I suppose it makes twisted sense that the first film I've seen with an audience since the start of the great Covid pandemic is a sequel, namely A Quiet Place Part II.
Sitting in a multiplex with a state-of-the-art auditorium, I felt an alarming sense of deja vu. Rather than feeling elated about returning to the theatrical experience, I felt as if nothing had changed in more than a year.
I wanted renewal. I got more of the same — which makes a decent lead-in to the review of Part II.
Director John Krasinski follows the unexpected success of the 2018 original with a movie in which the technical achievements -- the use of sound in a story about ferocious aliens with heightened hearing abilities -- built unnerving levels of suspense.
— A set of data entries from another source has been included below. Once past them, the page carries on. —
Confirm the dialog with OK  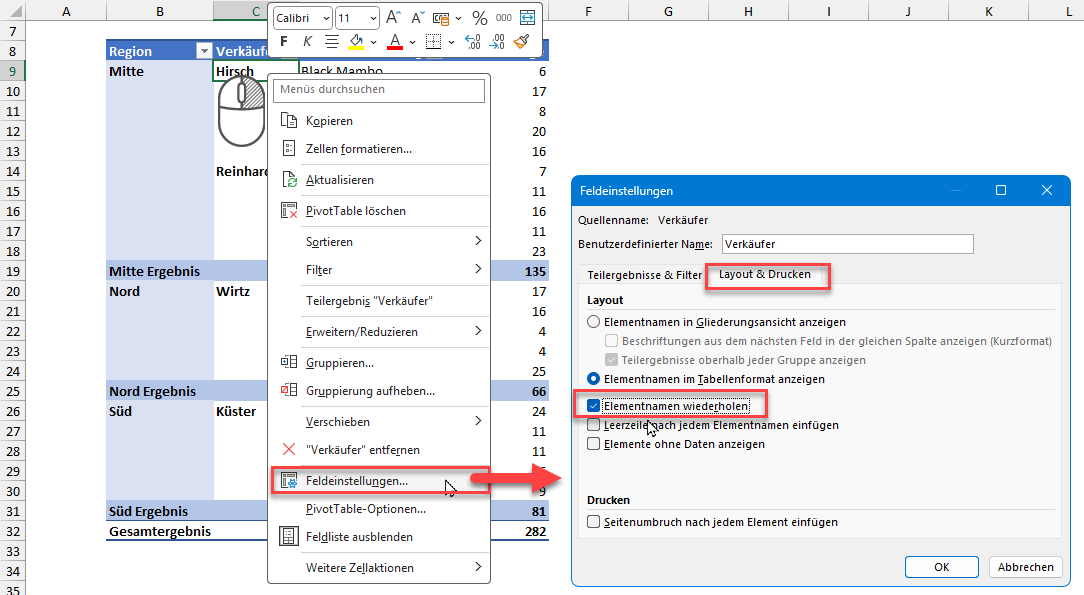[x=941, y=567]
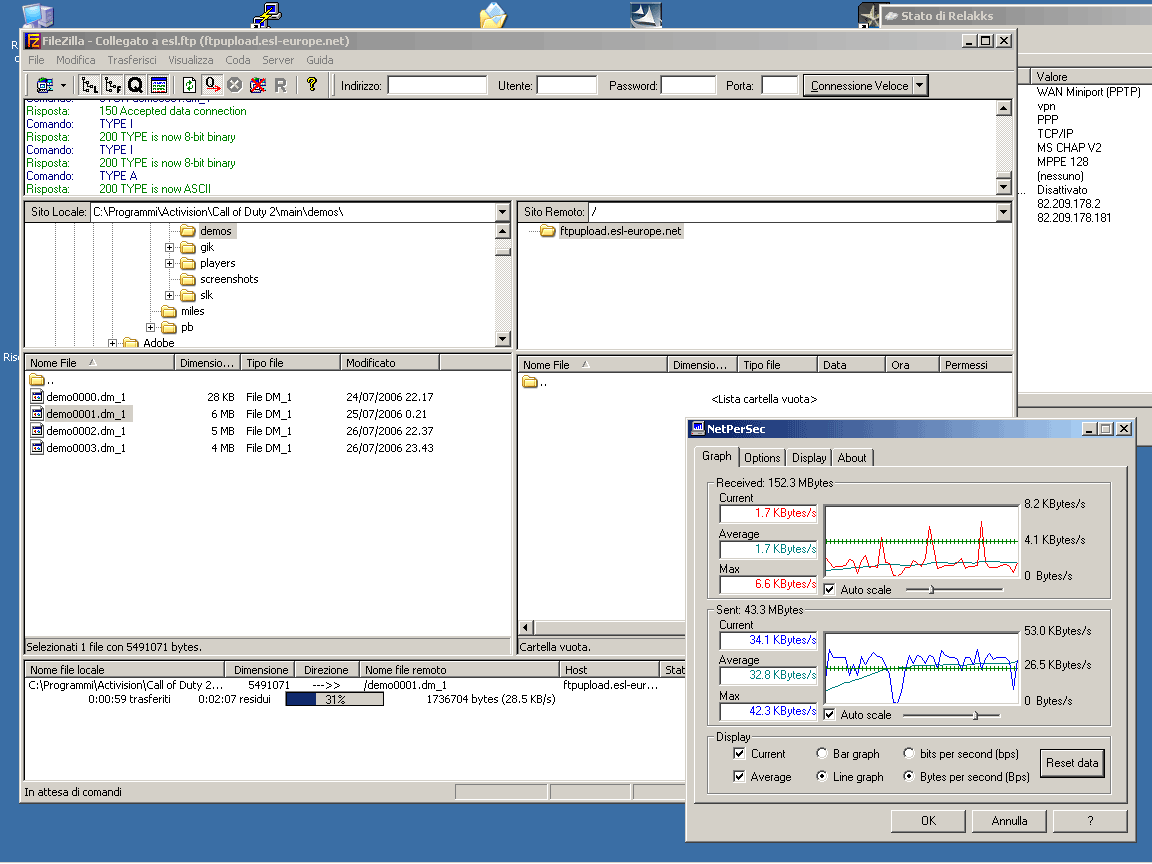Image resolution: width=1152 pixels, height=864 pixels.
Task: Expand the players folder in local tree
Action: [x=170, y=264]
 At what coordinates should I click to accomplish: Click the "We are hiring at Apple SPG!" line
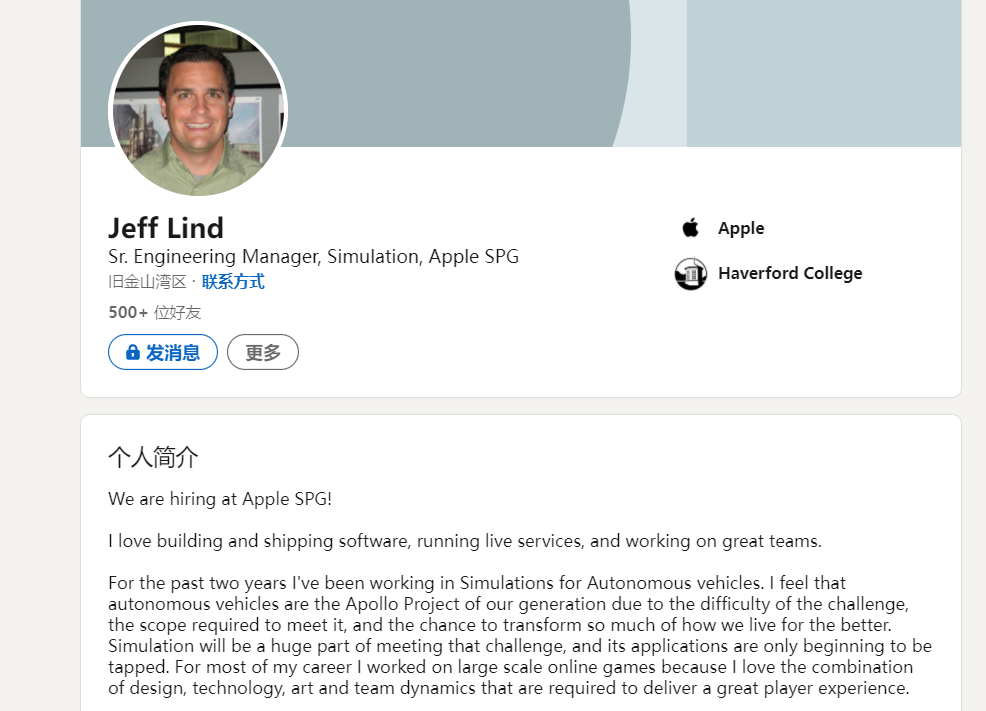pos(220,499)
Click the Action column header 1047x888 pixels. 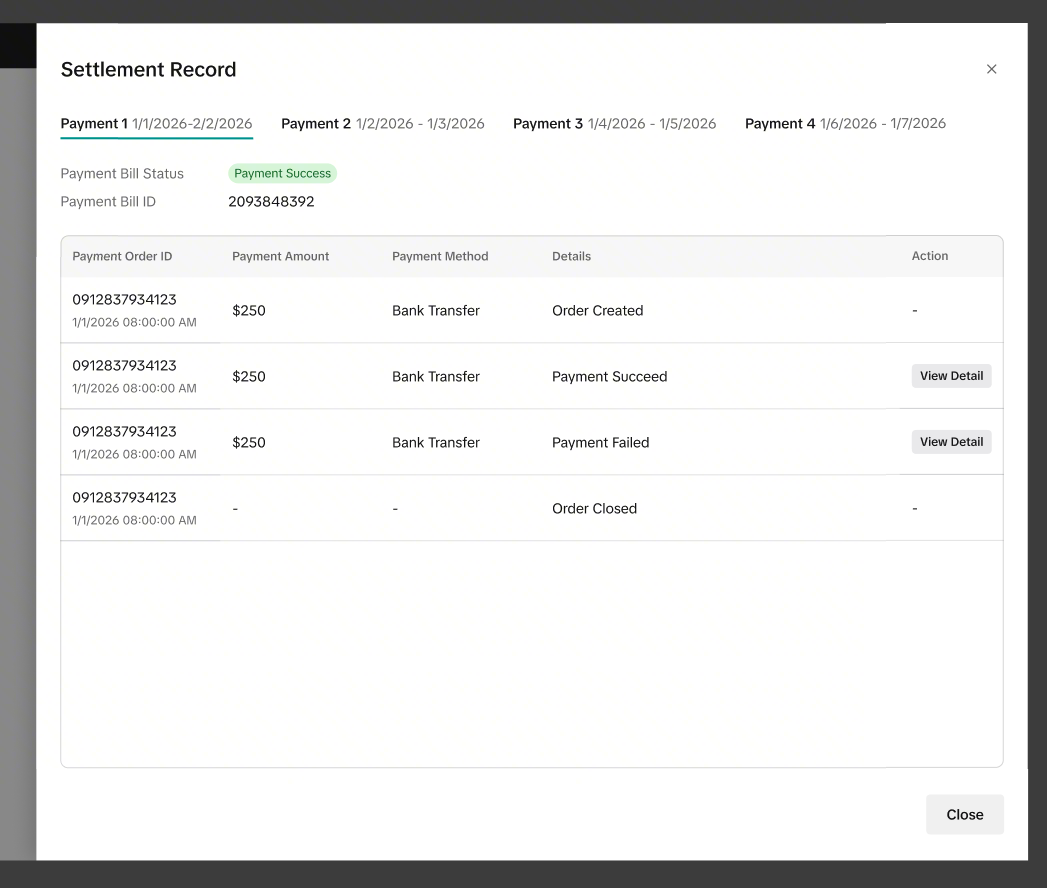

In case you've forgotten, another reminder: The Quiet Place aliens respond to noise. Make a sound and they'll hunt you down faster than you can switch from here to another Web site.
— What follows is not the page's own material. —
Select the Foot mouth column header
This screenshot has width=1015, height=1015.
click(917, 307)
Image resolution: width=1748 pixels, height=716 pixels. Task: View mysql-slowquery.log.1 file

And, no, I'm not suggesting you try that.
In the first outing, Krasinski concocted a movie in which waiting -- the simple act of having to be silent -- crackled with suspense and we marveled at the ingenuity required for a mother and father (Krasinski and his real-life wife Emily Blunt) to save their family.
Now, the attacks and their attendant noise constitute the main event: Noises trigger the attacks which proceed with fury and lots of of flashing teeth and claws. In 2021, the aliens are more than ready for their close-ups.
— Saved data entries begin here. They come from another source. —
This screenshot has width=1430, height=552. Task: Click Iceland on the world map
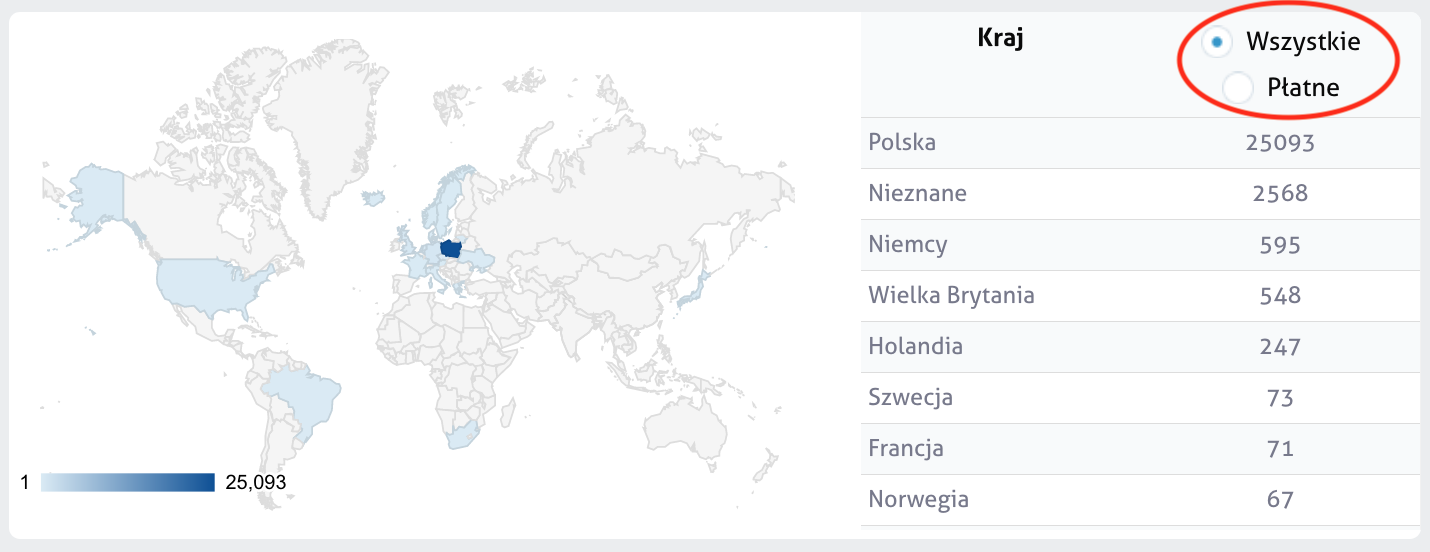[x=373, y=199]
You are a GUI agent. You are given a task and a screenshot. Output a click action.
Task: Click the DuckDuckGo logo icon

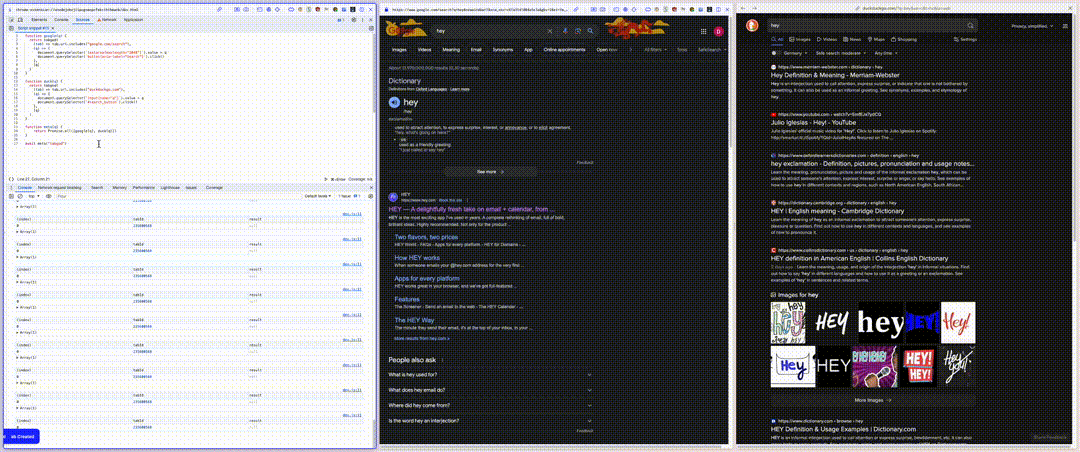click(752, 25)
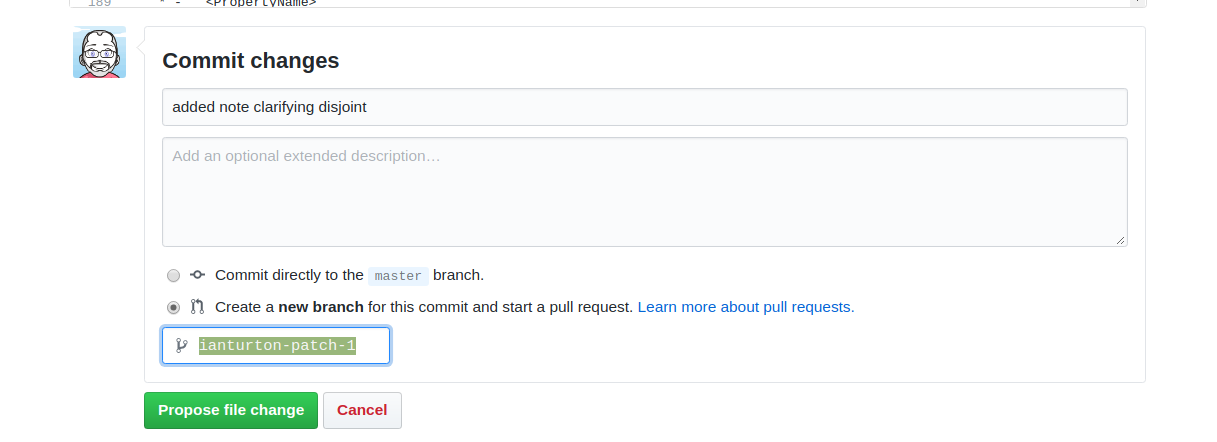Click the PropertyName code line in the editor
The width and height of the screenshot is (1217, 442).
point(260,3)
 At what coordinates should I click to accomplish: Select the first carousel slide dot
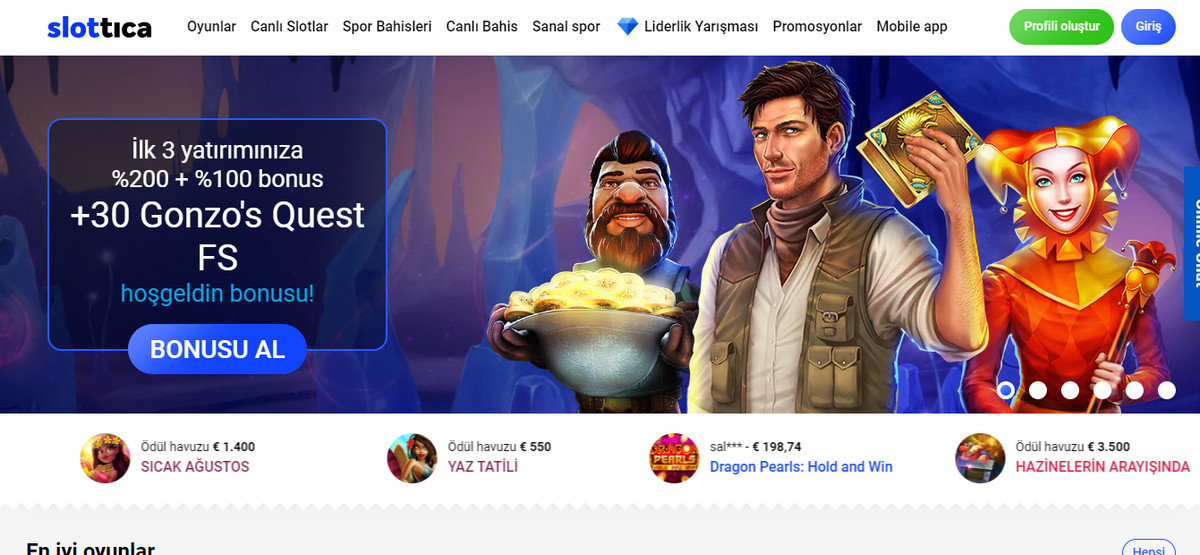pos(1006,390)
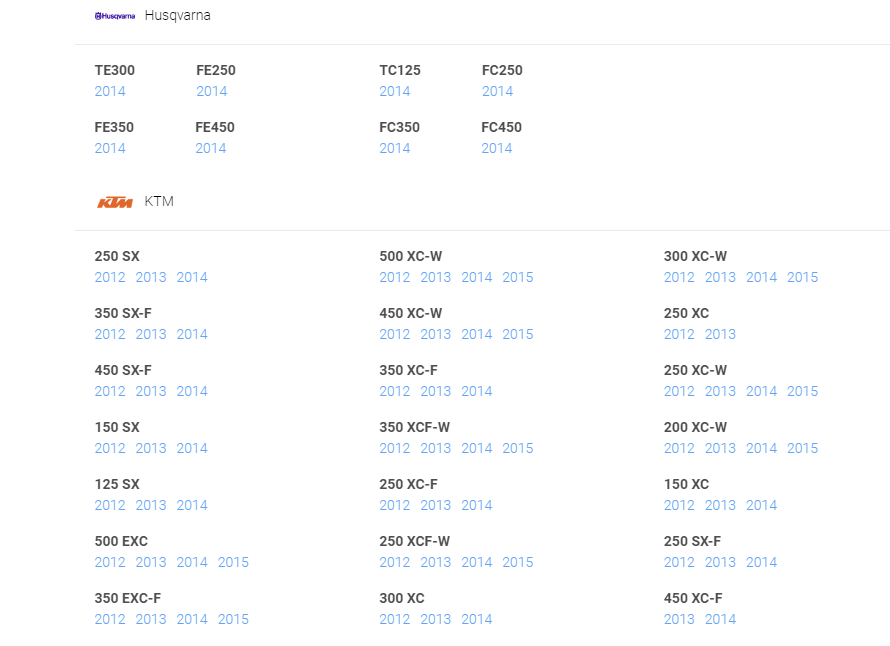
Task: Click 2014 under KTM 250 SX-F
Action: [761, 562]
Fans of the first installment also remember that Krasinski's character died in that movie. Perhaps to serve as a refresher, Krasinski opens Part II with an action-filled prologue in which he appears.
Fast and efficient, the prologue gets things off to an ominous start, introducing a couple of major characters whose issues echo throughout.
As a kid whose Little League game is interrupted by an alien invasion, Noah Jupe's Marcus must overcome a quivering lack of confidence. Millicent Simmonds portrays Marcus's sister Regan, a teenager who can't hear but who has enough smarts and courage to see things through.
Once the opening fades, Krasinski leaps ahead to the time when Blunt's character, her three children (one still an infant) are on the run without their late father to help. Most of the pre-invasion world has fallen into that most sacred of movie territories, wanton disrepair.
This is not to say that Krasinski totally succumbs to second-movie fatigue. The set pieces -- Regan entering an empty (wanna bet?) train car and Blunt racing toward safety carrying oxygen tanks -- are effectively tense. If you like jump scares, you won't be short-changed.
The story derives most of its momentum from a plotline in which Regan attempts to find a safe harbor for her family.
She's joined by a former neighbor. Emmett (a bearded Cillian Murphy) reluctantly offers the wandering Abbott family shelter before joining Regan in a search triggered by a clue: a perpetual broadcast of Bobby Darin's Beyond the Sea.
Could it be a message about a place the aliens have yet to reach?
Putting the movie's characters into separate story arcs doesn't always pay off. A cross-cutting series of sequences that shifts between Jupe and Simmonds has a pro-forma quality about it and the movie's ending feels as if someone simply decided it was time to go home.
Part II probably will make some noise at the box office and may encourage conversation about the ways in which a movie about disruptions to normal life resonates during the time of Covid.
I was jolted. I felt some of the more suspenseful moments but I wish I could tell you that in its fleet 97 minutes, Part II approached the surprise level of the original.
Like the aliens that attack suddenly and at warp speed, Part II moves quickly but leaves little in its wake. Adding nothing much by way of depth or discovery, Part II feels more like an encore than a great sequel.